We need to first load the blog post contents. We can use DocumentLoaders for this, which are objects that load in data from a source and return a list of Document objects.

In this case we’ll use the WebBaseLoader, which uses urllib to load HTML from web URLs and BeautifulSoup to parse it to text

Documentations for Document loaders are: [Here](https://python.langchain.com/docs/how_to/#document-loaders), in the document loaders section

In [None]:
""" This library is used for parsing HTML content.
    and scraping the content from the web page."""
import bs4

""" This is a class used for loading documents from the web.
    The next steps for this notebook could be how to load
    doccuments from other sources like PDFs, Word documents, etc."""
from langchain_community.document_loaders import WebBaseLoader

# Only keep post title, headers, and content from the full HTML.
bs4_strainer = bs4.SoupStrainer(class_=("post-title", "post-header", "post-content"))
loader = WebBaseLoader(
    web_paths=("https://lilianweng.github.io/posts/2023-06-23-agent/",),
    bs_kwargs={"parse_only": bs4_strainer},
)
docs = loader.load()

"""This checks that exactly one document was loaded. 
    If not, it raises an AssertionError."""
assert len(docs) == 1

print(f"Total characters: {len(docs[0].page_content)}")

——————

■ PROMPT 1:
Please answer these about the document-loading passage:
(a) What does WebBaseLoader use to load HTML from web URLs, and what does it use to parse it to text?
(b) Which three classes does the SoupStrainer keep from the full HTML?
(c) What is raised if the number of loaded documents is not exactly one?

■ GIVEN ENTRIES:
——————

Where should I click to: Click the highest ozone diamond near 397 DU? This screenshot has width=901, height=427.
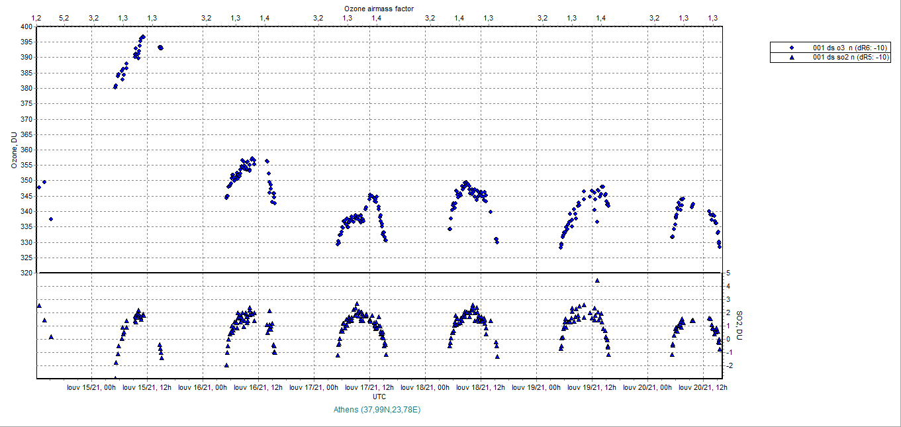tap(144, 36)
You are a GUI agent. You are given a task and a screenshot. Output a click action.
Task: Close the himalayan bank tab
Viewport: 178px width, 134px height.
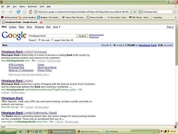41,22
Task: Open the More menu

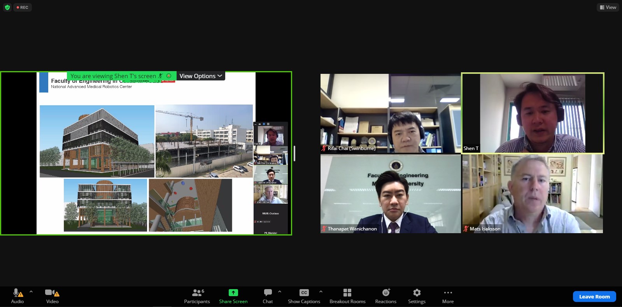Action: [x=448, y=296]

——————

■ PROMPT 2:
Return all of the records above line for line, omitting the pictures.

■ WRITTEN RESPONSE 1:
(a) It uses urllib to load the HTML and BeautifulSoup to parse it to text.
(b) "post-title", "post-header", and "post-content".
(c) An AssertionError.

■ WRITTEN RESPONSE 2:
Where should I click to: Click the highest ozone diamond near 397 DU? This screenshot has width=901, height=427.
tap(144, 36)
You are a GUI agent. You are given a task and a screenshot. Output a click action.
Task: Close the himalayan bank tab
Viewport: 178px width, 134px height.
41,22
Task: Open the More menu

Action: [x=448, y=296]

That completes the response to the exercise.